Apesar da transferência dos papagaios de Passo Fundo para Foz do Iguaçu, a direção do Parque das Aves continuará na condução das ações que o Projeto Charão vinha conduzindo no criadouro científico. “O trabalho se dará, principalmente, na área de reprodução das aves e na experimentação e validação de alguma técnica antes de ser aplicada nas aves no ambiente natural. Sua diretora, Carmel Croukamp, afirmou que as atividades do CREP continuariam, agora em outro endereço”, comenta Martinez.
Profissionais que farão a diferença para a preservação
A experiência com o criadouro científico da UPF fez com que a Dra. Nêmora Pauletti Prestes fosse convidada para atuar como Studbook Keeper do papagaio-charão.

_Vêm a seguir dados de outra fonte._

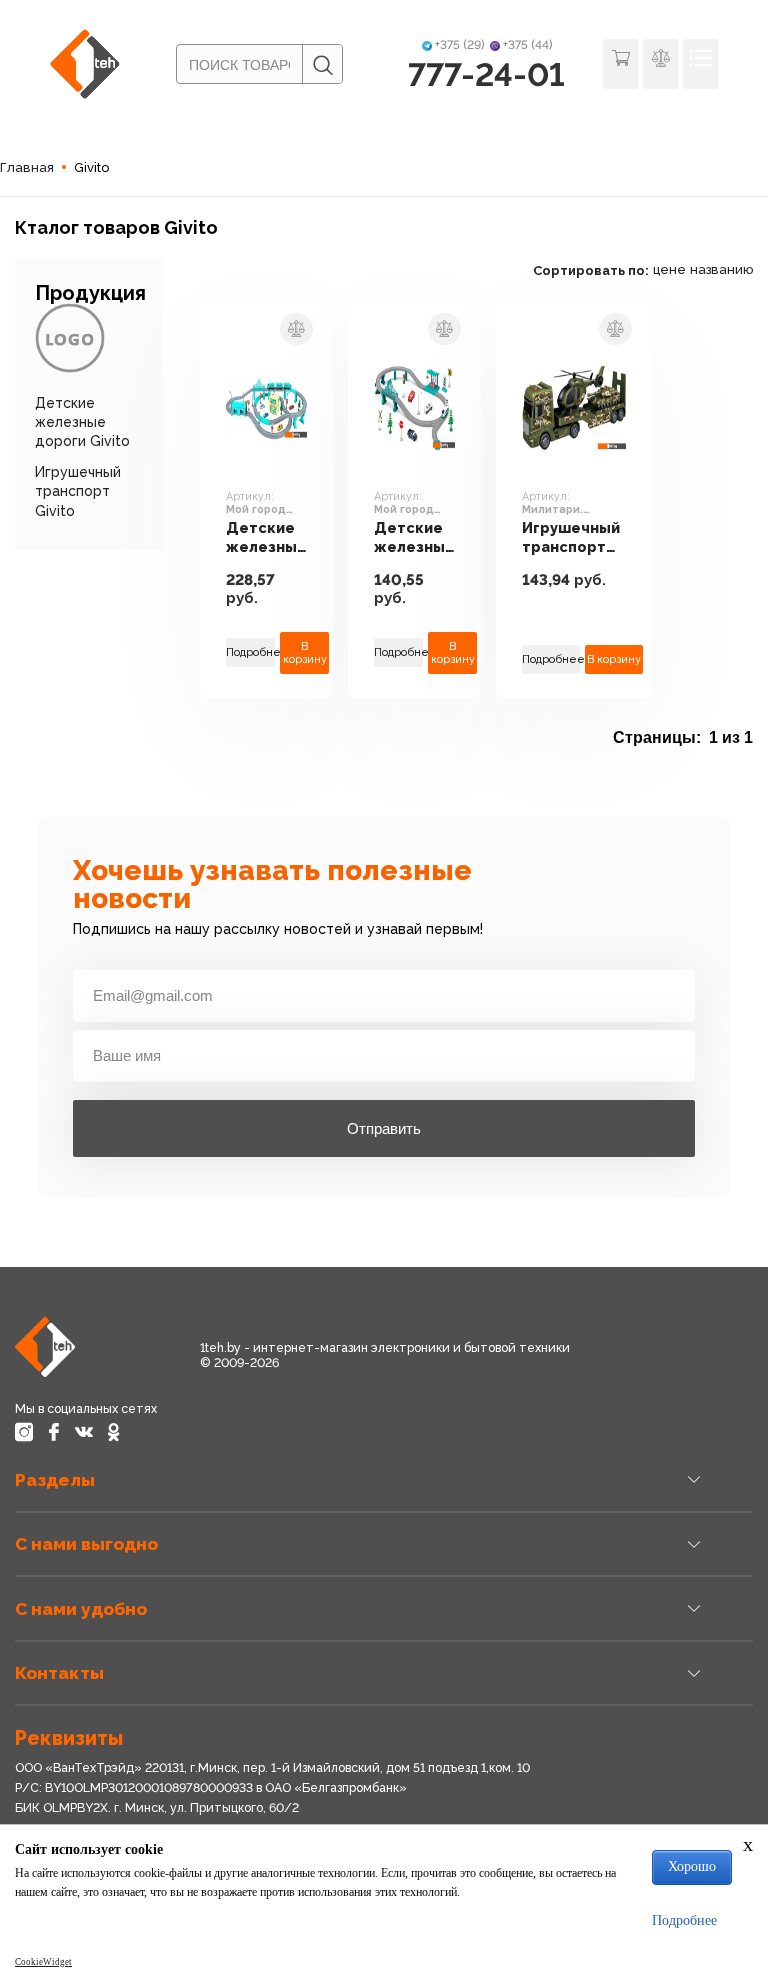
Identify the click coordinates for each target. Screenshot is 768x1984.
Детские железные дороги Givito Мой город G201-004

O Studbook keeper é o profissional que estuda e organiza a população de espécies ameaçadas no Brasil e no mundo em condições de cativeiro, buscando assegurar que a população de segurança tenha um tamanho adequado, boa diversidade genética e estabilidade demográfica. É de responsabilidade desses profissionais manter um banco de dados sobre a espécie ameaçada no Brasil e no mundo, a história desses indivíduos, orientando os programas de reprodução em cativeiro, tornando efetiva essa ferramenta de manejo científico das populações.